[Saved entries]
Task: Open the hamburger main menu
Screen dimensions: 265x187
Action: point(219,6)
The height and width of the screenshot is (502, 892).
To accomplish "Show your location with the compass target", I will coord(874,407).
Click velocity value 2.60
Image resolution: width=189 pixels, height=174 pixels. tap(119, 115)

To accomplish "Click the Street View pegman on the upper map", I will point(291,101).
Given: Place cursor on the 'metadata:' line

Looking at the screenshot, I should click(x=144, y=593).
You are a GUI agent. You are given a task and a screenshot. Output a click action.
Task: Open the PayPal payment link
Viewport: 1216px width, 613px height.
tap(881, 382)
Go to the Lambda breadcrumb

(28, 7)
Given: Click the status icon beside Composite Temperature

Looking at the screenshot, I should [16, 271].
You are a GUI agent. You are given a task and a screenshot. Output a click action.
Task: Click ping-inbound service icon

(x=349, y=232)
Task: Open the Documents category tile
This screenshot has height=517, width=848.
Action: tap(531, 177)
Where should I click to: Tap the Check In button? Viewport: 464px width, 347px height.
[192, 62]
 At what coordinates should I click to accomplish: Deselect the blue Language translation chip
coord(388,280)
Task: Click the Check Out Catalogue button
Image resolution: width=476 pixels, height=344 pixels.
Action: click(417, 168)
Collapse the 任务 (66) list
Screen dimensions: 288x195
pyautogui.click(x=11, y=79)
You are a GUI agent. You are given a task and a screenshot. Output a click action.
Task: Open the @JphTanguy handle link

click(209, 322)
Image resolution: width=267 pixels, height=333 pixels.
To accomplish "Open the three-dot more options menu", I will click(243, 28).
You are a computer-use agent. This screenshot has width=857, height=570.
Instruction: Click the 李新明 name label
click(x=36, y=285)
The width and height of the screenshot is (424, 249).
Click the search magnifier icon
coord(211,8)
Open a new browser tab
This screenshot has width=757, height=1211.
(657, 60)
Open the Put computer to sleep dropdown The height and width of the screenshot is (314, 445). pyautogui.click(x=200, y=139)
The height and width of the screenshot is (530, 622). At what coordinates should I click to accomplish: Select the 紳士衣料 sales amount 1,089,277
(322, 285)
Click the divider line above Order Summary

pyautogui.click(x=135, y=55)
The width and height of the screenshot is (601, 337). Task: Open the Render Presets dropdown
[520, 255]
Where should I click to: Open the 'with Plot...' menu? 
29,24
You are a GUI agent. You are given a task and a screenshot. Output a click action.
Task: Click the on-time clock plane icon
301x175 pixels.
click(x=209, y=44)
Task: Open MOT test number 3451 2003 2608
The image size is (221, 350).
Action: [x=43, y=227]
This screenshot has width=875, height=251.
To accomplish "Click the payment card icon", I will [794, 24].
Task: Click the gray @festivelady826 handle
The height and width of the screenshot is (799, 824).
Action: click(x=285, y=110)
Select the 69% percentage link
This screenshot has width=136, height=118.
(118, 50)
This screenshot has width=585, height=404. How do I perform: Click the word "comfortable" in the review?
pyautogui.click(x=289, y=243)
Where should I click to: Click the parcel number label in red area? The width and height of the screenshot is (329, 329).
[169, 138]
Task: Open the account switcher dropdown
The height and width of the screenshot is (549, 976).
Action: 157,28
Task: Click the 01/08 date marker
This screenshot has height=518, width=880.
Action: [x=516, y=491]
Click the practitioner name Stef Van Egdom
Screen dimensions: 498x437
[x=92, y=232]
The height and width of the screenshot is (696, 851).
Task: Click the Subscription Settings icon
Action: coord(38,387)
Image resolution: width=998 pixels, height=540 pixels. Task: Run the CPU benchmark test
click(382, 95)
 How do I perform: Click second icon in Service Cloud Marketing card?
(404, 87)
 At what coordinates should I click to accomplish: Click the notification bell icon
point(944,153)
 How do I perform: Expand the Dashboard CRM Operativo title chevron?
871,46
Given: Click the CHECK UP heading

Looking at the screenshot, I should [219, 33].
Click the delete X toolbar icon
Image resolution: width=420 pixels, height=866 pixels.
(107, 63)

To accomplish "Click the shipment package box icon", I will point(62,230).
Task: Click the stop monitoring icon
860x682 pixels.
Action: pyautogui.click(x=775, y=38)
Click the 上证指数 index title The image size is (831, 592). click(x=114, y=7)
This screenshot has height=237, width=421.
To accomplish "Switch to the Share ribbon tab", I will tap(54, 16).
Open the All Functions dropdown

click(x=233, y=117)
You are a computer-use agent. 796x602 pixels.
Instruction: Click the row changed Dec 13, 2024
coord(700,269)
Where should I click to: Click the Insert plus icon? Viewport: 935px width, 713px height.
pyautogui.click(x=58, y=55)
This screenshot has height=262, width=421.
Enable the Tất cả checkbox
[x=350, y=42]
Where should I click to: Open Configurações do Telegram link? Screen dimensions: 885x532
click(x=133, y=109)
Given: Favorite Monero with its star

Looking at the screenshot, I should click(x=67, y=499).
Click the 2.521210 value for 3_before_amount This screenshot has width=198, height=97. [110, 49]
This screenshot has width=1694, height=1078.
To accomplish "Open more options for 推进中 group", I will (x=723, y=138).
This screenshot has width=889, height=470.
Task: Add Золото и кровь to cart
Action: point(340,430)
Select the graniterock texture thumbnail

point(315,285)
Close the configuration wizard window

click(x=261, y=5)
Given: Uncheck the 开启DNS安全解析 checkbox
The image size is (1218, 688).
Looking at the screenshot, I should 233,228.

_Action item_:
In the records above, find the line with "How do I perform: Click second"; write out exactly that line and each one after it, stopping after the line with "Click the delete X toolbar icon".

_Solution_:
 How do I perform: Click second icon in Service Cloud Marketing card?
(404, 87)
 At what coordinates should I click to accomplish: Click the notification bell icon
point(944,153)
 How do I perform: Expand the Dashboard CRM Operativo title chevron?
871,46
Given: Click the CHECK UP heading

Looking at the screenshot, I should [219, 33].
Click the delete X toolbar icon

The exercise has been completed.